Power forward production
Relatedly, the 4 has been a black hole for Arizona this season. Only 13.1 percent of its points have come from that position, which ranks 335th (of 353) in college basketball, per KenPom.
Miller tried to change things up last game by swapping Emmanuel Akot for Ryan Luther in the starting lineup to try to give the former a confidence boost, but it didn’t work, as Akot still finished with just two points.
Meanwhile, Luther has lost his confidence, Miller said, as he deals with an injury to his non-shooting hand.
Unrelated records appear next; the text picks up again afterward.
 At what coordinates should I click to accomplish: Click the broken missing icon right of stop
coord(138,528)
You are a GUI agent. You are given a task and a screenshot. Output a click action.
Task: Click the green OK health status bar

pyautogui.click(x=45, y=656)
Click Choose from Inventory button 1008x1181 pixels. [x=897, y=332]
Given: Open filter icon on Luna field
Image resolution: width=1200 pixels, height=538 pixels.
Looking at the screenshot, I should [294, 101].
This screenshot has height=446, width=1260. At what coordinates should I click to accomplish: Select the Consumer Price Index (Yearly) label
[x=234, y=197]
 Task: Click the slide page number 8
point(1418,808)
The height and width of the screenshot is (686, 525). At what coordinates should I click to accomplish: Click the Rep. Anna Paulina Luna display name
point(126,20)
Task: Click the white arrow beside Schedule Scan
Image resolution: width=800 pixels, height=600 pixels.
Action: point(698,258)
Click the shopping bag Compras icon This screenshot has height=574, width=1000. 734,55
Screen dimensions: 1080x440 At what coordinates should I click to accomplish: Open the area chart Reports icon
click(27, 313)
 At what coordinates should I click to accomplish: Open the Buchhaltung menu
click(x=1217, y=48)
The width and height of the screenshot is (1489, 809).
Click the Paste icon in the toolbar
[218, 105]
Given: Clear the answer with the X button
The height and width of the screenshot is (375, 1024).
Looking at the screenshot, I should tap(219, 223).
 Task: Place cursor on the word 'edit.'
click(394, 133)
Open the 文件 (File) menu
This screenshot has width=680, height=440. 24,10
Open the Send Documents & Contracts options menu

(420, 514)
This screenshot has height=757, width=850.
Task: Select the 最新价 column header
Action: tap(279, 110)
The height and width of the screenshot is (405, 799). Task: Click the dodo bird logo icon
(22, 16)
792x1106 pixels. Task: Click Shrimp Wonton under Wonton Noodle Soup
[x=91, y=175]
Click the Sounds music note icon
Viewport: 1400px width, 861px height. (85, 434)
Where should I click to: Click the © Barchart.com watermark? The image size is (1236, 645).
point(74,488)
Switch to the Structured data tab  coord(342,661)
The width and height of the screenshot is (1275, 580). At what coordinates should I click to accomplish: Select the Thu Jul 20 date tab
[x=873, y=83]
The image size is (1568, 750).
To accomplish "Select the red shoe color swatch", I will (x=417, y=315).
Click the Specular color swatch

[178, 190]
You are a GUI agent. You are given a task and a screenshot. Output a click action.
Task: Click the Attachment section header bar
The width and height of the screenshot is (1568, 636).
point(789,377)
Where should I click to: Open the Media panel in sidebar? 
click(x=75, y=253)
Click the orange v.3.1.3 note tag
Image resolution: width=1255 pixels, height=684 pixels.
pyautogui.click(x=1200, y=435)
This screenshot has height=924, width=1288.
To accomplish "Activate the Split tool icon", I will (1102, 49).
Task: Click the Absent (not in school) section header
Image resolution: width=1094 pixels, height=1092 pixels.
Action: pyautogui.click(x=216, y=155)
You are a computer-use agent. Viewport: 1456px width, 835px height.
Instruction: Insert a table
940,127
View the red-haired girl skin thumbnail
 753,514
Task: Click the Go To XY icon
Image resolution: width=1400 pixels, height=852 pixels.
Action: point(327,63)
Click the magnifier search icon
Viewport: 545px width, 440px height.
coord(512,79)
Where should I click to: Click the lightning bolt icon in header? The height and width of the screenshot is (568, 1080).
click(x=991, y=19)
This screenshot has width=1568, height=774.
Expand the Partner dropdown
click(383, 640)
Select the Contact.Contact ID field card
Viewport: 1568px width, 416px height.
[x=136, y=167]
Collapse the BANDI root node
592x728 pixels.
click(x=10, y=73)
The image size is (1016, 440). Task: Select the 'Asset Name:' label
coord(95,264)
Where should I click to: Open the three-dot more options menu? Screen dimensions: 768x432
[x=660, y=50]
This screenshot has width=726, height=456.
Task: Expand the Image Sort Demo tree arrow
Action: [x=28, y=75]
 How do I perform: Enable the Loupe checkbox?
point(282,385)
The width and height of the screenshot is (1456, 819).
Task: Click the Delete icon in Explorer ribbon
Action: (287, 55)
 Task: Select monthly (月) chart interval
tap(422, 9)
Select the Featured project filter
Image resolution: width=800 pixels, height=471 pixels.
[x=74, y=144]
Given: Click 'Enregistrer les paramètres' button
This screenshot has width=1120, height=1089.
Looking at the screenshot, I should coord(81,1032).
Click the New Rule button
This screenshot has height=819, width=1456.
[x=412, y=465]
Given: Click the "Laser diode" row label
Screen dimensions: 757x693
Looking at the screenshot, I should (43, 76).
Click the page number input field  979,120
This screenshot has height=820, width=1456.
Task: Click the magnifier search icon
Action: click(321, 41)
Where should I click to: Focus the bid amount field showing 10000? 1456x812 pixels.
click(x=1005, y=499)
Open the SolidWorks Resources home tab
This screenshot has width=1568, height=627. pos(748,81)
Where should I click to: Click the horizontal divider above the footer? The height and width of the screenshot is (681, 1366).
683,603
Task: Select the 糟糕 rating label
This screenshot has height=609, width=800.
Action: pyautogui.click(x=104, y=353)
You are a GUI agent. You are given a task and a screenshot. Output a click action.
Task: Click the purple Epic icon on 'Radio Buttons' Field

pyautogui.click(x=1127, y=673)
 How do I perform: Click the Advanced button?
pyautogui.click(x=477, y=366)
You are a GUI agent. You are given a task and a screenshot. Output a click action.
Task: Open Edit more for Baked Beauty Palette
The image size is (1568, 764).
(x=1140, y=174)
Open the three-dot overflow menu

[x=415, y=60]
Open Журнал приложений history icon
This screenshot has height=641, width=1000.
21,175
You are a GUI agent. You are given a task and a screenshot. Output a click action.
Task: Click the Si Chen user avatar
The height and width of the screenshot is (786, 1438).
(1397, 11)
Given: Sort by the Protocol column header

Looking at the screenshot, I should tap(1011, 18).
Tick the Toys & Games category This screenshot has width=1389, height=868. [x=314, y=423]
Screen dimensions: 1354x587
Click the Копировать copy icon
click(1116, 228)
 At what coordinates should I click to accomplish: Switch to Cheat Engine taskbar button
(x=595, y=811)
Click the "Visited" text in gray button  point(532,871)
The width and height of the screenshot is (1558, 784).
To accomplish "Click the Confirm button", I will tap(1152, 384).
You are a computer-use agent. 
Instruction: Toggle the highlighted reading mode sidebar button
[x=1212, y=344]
He has scored eight points in the last three games.
So it will be interesting to see if Miller keeps Akot in the starting lineup or goes back to Luther, who seemingly matches up better against a bigger UConn team and should be closer to 100 percent.
UConn guard Jalen Adams was a dynamic scorer last season, but he has stepped it up a notch this season.
The 6-foot-3 senior has upped his field goal percentage from 43 percent to 57 percent and has maintained his 18 point per game average, despite playing nine fewer minutes per game than last season.
Adams has never been a great shooter—he is making less than one-third of his 3s—but he is a menace in the paint. 41 percent of his shots have come at the rim this season and he has made 78.9 percent of them.
Arizona’s rim-protection has not been good this year — opponents are shooting 69 percent there — so Adams could have a big night if Arizona’s perimeter defenders can’t keep him out of the lane. Adams has scored in double figures in all seven games this year, including a trio of 20-point games, though he shot 5 for 16 against the Wildcats last year.
Surrounding him are two shooters in Christian Vital (37.1 3PT%) and Alterique Gilbert (46.9 3PT%), yet another reason to make sure Adams doesn’t collapse UA’s defense.
The last two games couldn’t have been more different from Arizona from a distributing perspective.
Arizona had 22 assists and six turnovers against Georgia Southern after having just nine assists and 19 turnovers in the loss to Auburn.
Brandon Williams had a lot to do with that. The freshman had one assist and five turnovers against Auburn, then six assists and one turnover against Georgia Southern.
Miller commended Williams after the Georgia Southern game for learning from his mistakes in Maui, so let’s see if he can continue to take care of the ball against UConn, a team that generates its fair share of turnovers.
Justin Coleman probably isn’t someone worth worrying about. He has had one turnover in four of the last five games.
Only five sets of brothers are coaching in D1 college basketball and this is a rare matchup of them.
Hurley is the younger brother of ASU coach and Tucson favorite Bobby Hurley. Sean Miller, of course, is the older brother of Indiana coach Archie Miller.
Here is what Sean had to say when asked about the Hurley brothers.
“Danny and Bobby, they’re from Jersey City. Those dudes, they’ve played the game since they’ve been four years old. Their dad (Bob Hurley) is one of the all-time best coaches at any level. They know what they’re doing, their teams play hard, they compete and that’s what we’re going to face when we go to UConn.
“We’re going to play against a team that plays real hard in front of a great home crowd and, a lot like us, it’s going to feel new I’m sure to UConn because they have a new coach, but the difference is they have a lot of returners and we really respect their players, their program and it’s why we wanted to play this series. We knew we were playing against a terrific program, and I think that they’ve already proven they’ve played Syracuse and beat them and they lost to a very good Iowa team.”
And yes, Danny is just as animated as Bobby on the sidelines.
“There’s a lot of comparisons to Jim Calhoun because of the fire and energy, but they’re pretty different personalties (and that’s not a knock on either),” Daniel Connolly of The UConn Blog told us. “Hurley has more wit and is definitely dad-jokey at times. He’s also incredibly animated on the sidelines and is pretty much a walking gif machine.”